-- Your objective --
Would you repeat each line below exactly, without the pictures?

Input records: Begin

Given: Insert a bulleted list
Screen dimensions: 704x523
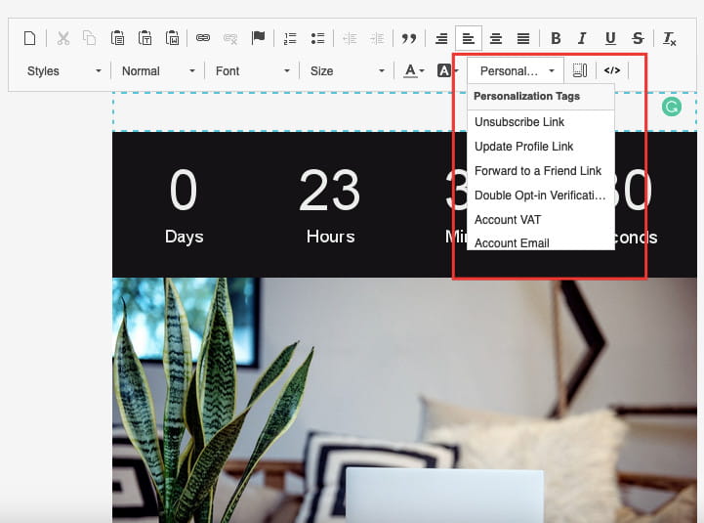Looking at the screenshot, I should pyautogui.click(x=318, y=38).
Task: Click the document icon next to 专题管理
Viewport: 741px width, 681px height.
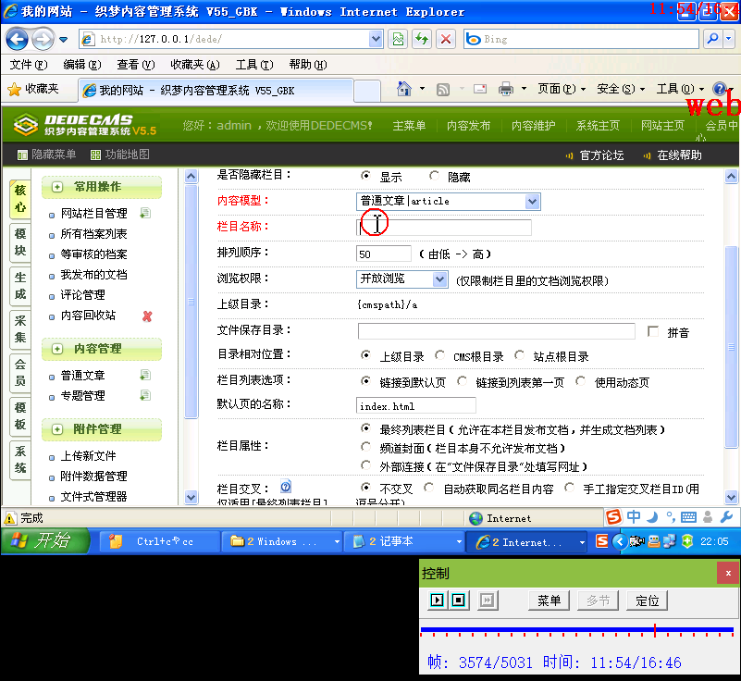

Input records: End

-- Result --
Given: Insert a bulleted list
Screen dimensions: 704x523
Looking at the screenshot, I should pyautogui.click(x=318, y=38).
Task: Click the document icon next to 专题管理
Viewport: 741px width, 681px height.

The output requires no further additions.